Quelques opposants à ce projet s’étaient exprimés à l’époque :

– comment faire baisser le trafic automobile si on multiplie les routes ?

– pourquoi ne pas remettre en service un tramways de la plage pour aller se baigner, et efficace également pour les habitants de Canet venir travailler à Perpignan, ou y exercer d’autres activités…

– On regrette chaque jour d’avoir détruit la berge de la rivière en ville, qui offrait un espace magnifique pour un parc en plein cœur de ville… Pourquoi détruire la berge de la rivière entre la ville et le littoral, plutôt que d’y aménager une promenade, une voie cyclable, un axe de mobilité douce pour aller chaque dimanche pique-niquer à la plage à bicyclette… ?

– …

«Rassurez-vous» leur a-t-on répondu : «avec cette nouvelle route, on va changer la destination de l’ancienne route, de laquelle toutes les voitures vont disparaître, et qui va devenir une petite route calme et tranquille…»

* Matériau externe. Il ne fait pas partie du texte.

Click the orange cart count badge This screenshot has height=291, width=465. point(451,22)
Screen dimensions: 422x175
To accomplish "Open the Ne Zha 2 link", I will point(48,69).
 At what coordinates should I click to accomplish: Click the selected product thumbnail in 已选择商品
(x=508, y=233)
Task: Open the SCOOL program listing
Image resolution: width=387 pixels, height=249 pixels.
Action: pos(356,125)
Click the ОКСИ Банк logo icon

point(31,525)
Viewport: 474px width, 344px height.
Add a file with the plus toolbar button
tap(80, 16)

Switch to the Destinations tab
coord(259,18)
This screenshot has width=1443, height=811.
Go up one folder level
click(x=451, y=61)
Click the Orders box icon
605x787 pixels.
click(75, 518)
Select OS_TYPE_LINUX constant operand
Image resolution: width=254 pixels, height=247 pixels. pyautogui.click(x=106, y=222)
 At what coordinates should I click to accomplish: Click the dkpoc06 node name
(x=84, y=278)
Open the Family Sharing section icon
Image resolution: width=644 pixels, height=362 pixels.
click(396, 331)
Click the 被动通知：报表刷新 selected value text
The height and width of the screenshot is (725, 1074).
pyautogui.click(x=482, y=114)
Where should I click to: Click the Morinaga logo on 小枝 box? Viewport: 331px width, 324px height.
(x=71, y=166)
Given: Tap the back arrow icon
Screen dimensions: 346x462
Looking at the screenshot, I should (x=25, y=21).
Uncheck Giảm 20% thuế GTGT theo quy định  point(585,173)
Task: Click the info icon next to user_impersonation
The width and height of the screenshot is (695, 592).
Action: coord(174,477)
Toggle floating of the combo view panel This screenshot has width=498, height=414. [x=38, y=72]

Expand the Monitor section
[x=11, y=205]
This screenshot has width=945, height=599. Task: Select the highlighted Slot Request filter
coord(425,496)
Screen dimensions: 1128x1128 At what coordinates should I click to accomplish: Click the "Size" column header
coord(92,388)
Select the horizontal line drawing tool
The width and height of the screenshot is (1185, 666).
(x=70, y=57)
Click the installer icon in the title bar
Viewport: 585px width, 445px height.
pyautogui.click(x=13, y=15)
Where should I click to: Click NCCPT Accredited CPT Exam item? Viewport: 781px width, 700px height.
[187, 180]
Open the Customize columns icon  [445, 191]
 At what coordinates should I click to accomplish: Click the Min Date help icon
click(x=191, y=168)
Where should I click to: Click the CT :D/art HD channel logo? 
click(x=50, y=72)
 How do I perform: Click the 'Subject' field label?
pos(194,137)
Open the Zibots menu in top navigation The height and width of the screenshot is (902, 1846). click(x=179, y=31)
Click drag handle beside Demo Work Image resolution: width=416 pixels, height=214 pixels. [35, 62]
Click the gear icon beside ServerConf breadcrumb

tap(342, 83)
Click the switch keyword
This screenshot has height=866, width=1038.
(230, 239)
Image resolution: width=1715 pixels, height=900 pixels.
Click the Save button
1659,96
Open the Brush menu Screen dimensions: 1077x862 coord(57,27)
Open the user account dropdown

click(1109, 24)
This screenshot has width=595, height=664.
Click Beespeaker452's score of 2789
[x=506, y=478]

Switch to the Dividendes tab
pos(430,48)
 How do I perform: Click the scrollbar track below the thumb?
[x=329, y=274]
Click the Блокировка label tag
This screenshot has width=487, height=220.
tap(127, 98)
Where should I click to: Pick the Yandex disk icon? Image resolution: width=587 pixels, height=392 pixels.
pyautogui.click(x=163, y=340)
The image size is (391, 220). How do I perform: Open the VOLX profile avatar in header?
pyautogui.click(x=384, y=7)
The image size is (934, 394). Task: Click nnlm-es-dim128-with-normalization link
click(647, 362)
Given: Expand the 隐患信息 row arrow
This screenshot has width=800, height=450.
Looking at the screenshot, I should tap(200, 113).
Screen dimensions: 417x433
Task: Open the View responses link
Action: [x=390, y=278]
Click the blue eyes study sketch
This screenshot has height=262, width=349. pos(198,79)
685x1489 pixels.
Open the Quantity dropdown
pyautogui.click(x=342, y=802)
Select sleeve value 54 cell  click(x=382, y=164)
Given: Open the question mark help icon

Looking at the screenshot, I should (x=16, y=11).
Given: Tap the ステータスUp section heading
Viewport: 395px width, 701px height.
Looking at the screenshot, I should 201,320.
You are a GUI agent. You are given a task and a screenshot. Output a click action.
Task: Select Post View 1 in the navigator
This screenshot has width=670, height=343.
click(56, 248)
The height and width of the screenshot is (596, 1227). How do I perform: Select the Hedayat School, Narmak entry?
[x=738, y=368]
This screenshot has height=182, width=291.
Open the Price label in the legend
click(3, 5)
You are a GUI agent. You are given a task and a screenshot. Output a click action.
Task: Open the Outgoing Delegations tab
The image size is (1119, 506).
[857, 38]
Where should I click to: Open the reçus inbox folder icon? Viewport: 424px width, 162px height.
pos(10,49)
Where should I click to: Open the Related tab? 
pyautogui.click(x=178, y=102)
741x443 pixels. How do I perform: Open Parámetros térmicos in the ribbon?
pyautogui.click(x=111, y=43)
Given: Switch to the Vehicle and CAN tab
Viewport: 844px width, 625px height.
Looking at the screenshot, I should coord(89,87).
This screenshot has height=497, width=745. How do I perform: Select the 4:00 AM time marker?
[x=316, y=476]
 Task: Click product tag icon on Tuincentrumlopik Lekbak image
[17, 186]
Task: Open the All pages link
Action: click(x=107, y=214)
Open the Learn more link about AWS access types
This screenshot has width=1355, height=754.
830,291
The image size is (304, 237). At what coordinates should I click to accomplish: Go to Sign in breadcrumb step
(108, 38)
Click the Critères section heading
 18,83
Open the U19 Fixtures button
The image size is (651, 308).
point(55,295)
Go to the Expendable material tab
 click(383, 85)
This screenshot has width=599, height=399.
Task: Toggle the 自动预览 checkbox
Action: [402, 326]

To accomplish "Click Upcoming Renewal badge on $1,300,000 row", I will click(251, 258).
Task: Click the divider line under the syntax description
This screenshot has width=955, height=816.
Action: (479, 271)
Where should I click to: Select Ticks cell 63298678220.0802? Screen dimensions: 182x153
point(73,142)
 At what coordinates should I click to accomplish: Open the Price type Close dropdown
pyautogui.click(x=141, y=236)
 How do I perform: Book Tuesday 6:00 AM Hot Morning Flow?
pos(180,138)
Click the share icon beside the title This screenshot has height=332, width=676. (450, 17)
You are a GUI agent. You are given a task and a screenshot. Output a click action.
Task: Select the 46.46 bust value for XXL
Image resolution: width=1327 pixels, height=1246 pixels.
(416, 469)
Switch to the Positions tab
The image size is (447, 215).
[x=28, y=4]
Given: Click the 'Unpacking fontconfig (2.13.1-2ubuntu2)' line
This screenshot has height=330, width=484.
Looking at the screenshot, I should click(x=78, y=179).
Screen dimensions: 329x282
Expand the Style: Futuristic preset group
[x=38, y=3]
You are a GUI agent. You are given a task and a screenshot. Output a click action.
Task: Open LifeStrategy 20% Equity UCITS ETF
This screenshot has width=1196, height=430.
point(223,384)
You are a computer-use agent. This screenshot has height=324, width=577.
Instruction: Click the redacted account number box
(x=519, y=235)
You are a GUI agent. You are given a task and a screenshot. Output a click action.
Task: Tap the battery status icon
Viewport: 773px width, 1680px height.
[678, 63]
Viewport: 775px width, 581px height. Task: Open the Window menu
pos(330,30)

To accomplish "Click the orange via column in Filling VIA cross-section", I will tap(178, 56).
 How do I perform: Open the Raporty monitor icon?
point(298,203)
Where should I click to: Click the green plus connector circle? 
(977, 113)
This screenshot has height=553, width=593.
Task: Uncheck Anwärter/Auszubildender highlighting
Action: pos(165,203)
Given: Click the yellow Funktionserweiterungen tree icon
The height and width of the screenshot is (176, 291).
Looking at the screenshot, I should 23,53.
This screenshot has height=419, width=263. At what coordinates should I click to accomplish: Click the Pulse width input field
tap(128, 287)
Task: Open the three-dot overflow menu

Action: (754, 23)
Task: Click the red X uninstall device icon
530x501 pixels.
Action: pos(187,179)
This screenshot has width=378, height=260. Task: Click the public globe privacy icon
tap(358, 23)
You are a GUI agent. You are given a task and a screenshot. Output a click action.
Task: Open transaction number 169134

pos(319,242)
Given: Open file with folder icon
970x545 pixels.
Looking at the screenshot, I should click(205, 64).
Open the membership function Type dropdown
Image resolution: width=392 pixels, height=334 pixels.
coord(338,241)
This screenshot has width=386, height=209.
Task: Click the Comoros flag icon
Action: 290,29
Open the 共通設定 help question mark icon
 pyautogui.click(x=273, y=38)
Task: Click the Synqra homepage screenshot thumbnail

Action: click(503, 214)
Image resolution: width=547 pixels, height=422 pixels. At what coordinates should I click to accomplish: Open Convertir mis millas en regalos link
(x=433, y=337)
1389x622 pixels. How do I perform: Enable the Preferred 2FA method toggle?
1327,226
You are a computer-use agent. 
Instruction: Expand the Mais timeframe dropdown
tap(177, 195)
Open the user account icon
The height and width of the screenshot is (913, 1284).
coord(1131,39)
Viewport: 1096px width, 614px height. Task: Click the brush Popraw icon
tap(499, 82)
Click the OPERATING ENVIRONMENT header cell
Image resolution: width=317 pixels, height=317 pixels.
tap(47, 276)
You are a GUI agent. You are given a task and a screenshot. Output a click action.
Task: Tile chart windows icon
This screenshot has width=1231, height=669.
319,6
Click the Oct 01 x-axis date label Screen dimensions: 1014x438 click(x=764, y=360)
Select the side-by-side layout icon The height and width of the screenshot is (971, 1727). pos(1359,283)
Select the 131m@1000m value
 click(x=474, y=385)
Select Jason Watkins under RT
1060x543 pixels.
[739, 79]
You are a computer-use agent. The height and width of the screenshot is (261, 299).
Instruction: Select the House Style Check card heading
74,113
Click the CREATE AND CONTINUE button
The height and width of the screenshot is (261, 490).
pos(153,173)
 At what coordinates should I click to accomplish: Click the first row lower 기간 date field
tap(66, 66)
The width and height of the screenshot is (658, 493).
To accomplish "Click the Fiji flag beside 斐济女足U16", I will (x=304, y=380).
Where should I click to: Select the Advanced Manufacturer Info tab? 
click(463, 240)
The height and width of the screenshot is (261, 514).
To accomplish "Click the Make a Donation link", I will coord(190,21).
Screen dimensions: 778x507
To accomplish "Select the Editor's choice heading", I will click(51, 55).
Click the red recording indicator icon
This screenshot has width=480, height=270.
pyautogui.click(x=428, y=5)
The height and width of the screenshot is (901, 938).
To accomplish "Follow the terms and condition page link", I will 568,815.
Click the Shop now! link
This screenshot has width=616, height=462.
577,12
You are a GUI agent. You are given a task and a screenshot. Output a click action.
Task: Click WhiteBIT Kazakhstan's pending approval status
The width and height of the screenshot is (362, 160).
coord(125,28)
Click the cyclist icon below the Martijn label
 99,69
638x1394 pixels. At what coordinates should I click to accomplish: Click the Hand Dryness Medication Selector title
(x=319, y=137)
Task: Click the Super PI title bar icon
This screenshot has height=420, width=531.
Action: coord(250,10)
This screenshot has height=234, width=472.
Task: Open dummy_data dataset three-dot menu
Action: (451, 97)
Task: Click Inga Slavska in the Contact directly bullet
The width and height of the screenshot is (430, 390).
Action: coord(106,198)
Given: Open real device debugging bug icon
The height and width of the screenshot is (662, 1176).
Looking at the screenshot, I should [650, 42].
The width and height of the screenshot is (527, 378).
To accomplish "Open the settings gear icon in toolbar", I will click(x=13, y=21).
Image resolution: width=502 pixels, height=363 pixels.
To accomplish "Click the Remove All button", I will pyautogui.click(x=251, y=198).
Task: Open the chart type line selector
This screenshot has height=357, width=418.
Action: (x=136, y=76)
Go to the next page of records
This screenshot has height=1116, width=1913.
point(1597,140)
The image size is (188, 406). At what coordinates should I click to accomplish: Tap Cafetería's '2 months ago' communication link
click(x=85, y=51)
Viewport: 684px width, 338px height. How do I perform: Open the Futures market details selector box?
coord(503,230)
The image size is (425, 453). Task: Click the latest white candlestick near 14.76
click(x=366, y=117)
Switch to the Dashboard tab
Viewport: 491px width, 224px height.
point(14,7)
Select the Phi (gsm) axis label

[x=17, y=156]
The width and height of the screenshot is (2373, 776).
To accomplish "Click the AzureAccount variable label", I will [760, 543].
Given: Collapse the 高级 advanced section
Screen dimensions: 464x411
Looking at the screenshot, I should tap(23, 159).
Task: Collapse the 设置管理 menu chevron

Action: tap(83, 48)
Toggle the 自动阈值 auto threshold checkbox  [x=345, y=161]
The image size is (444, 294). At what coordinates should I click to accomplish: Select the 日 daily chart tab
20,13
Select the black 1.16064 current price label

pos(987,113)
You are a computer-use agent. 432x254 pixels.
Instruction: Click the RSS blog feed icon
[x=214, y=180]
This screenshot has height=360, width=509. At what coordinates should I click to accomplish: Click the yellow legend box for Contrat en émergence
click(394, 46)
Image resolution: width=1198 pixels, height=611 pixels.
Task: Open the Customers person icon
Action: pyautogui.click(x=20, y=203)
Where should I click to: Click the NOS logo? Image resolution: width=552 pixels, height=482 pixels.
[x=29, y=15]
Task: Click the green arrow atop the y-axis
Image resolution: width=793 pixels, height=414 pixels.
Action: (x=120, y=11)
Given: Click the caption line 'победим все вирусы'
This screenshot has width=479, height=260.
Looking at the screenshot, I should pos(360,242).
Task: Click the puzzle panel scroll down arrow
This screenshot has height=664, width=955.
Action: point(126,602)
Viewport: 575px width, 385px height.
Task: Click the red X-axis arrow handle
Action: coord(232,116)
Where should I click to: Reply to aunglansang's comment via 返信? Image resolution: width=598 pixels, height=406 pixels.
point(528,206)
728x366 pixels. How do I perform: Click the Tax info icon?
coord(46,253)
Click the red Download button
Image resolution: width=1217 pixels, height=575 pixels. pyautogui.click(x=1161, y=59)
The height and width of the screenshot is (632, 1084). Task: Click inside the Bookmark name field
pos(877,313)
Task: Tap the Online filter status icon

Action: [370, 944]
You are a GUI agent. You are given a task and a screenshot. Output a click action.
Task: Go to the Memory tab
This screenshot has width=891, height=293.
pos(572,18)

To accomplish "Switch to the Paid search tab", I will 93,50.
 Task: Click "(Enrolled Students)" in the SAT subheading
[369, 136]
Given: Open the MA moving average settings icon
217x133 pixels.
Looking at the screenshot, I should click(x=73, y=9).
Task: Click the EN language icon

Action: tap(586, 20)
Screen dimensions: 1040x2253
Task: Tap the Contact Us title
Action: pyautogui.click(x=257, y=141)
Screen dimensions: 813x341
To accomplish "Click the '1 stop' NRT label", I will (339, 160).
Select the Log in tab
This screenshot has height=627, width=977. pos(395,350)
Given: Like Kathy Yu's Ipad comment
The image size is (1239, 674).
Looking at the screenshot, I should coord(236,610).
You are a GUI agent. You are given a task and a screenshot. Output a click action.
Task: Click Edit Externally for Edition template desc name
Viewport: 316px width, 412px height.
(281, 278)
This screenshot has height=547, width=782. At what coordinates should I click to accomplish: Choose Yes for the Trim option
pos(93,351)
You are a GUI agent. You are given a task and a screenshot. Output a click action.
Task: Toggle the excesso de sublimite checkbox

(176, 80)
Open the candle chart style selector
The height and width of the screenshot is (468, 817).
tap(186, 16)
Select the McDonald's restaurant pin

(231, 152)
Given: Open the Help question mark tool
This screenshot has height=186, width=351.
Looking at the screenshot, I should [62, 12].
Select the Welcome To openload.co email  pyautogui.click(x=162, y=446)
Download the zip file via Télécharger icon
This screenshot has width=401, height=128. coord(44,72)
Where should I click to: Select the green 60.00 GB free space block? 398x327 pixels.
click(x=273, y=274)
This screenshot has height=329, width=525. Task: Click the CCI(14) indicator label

On a donc construit la nouvelle route. Elle a coûté très cher car sa construction en berge de rivière nécessitait d’utiliser des techniques particulières. Le milieu naturel de la berge de la rivière a été définitivement détruit, avec son biotope, ses zones de nidification d’oiseaux, etc… Cette voie express à coupé des itinéraires de promenades piétonnes qui traversaient des vergers et des champs. Le canal d’irrigation qui va de Perpignan à Canet, bordé tout du long par un sentier, et pour lequel plusieurs projets d’aménagement en itinéraire de ballade existaient, longe maintenant dans le vacarme la voie express, puis la traverse dans un tuyau en béton inutilisable.

Dira-t-on encore aujourd’hui qu’on a exploité au mieux cet espace ?

Quant à l’ancienne route, rebaptisée RD617a, on y a peint deux bandes cyclable sur les bords, qui n’ont jamais été utilisées que par de rares cyclistes, tant la proximité, le nombre et la vitesse des voitures dissuadait de s’y aventurer. Quelques mois plus tard, pour renforcer la sécurité des autos, on a construit une glissière centrale en béton, censée éviter les accidents frontaux. La largeur nécessaire à la bande cyclable a disparu. On l’a donc effacée.

Aujourd’hui, alors que la nouvelle 2×2 voies sur la berge de la rivière est couverte chaque jour de voiture, l’ancienne route est encore plus encombrée qu’en 1990, et totalement intraversable à cause du mur central. Des carrefours nouveaux sont apparus, notamment à cause de la création de la rocade SUD (rd22), avec des bretelles qui montent et qui descendent sous la RD617, des ronds-points, tout ça protégé par des petits murs en béton et des fossés… De nouveaux quartiers d’habitation, sans aucun commerce, apparaissent au Nord de cette route (près de la CAF), et des quartiers de commerce (sans habitation) se construisent de l’autre côté. Les gens habitant à quelques centaines de mètres de ces commerces ne peuvent s’y rendre qu’en voiture, pour y travailler ou y faire leur courses.

Globalement, la circulation automobile entre Perpignan et Canet ne cesse d’augmenter. Ces facilités routières incitent nos concitoyens à habiter loin de leur travail, à faire leur course exclusivement en voiture, à délaisser les commerces de proximité, et à ne jamais utiliser les transports en commun. Le Roussillon se couvre de bitume. Au milieu du vacarme des moteurs, l’urbanisation diffuse galope.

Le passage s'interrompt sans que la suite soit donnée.